Let’s say you in your project use 3rd party components — binaries, not the source code. If you don’t take these dependencies from a trusted repository (like Maven Central) how can you be sure that a selected external program or a library does what advertised and not bitcoin mining or stealing sensitive data?

Let’s say we want to extract text blocks from PDF files containing invoices. We found a cool program in the Internet. There is source code and binaries available for download. We can download the code, analyze it, compile and use own executable file. Quite time consuming. What are other options?

We may analyze provided binary. At first let’s use Dependency Walker. It’s a tool showing DLL imports used by Windows applications. When PE file is loaded by the Windows OS, these imports are resolved by name and dynamically linked — function pointers are made visible in the process space. Windows enforces Address Space Layout Randomization, what means that every application instance has different addresses at which the same function names are linked. Before ASLR malware was able to use constant addresses like 0x7c800000+1278 to call system functions. Nowadays every function must be looked up. If your executable being analyzed uses GetProcAddress a lot and then function pointers, it’s suspicious.

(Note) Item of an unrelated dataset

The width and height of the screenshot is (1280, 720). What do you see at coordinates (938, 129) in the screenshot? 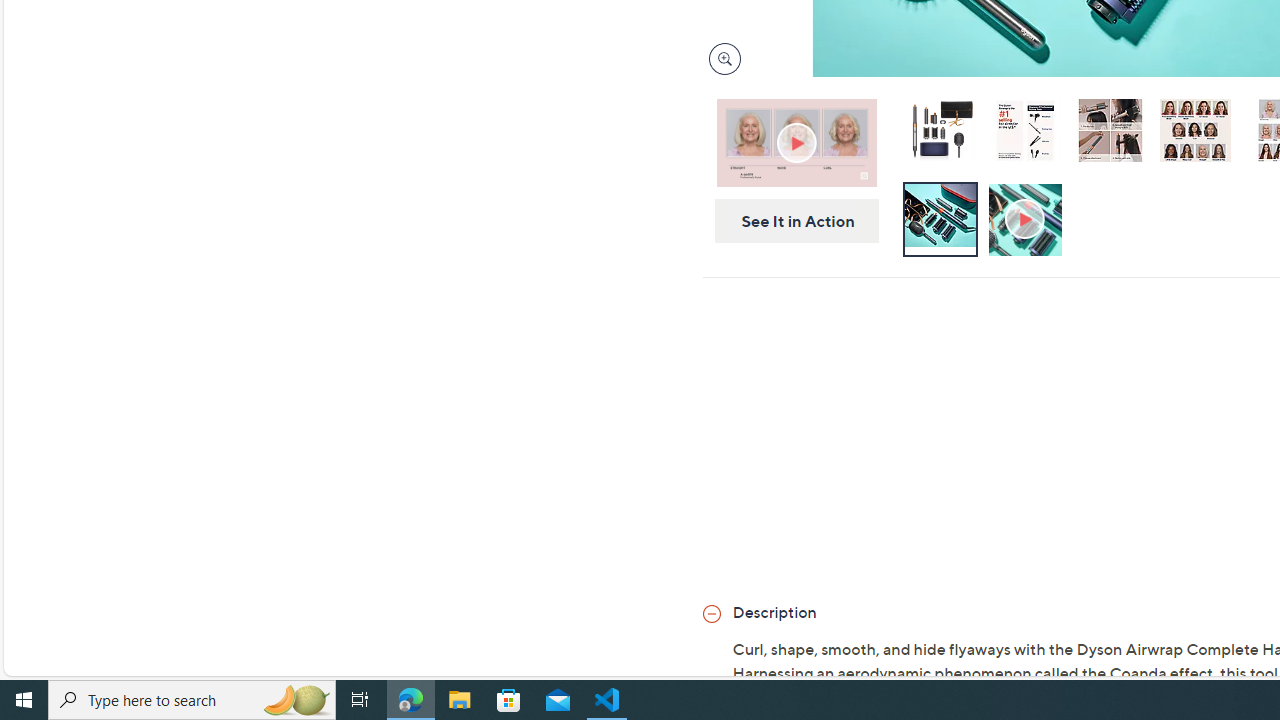
I see `'Dyson Airwrap Complete with Paddle Brush and Travel Pouch'` at bounding box center [938, 129].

Our PDF text extractor doesn’t use GetProcAddress on any network related function. Good.

Analysis above might be not enough. The exe might be a file dropper. We can look for a concatenated another exe (MZ/PE header), but…. this payload might be encrypted — simple XOR does the job. So… we need to run the target executable monitoring it using Sysinternals Process Monitor written by Mark Russinovich. If it’s still OK there is always an option that the evil happens only in some specified time (like the last day of the month, 13:13). So we need to disassemble the file using IDA Pro.

If we weren’t able to spot anything suspicious we may want to scan the file using Virus Total.

Alibaba also has got own anti-malware tools.

Virus Total also lists used library imports.

If everything is OK we can document all steps in a report showing that we do risk management and we are compliant with GDPR.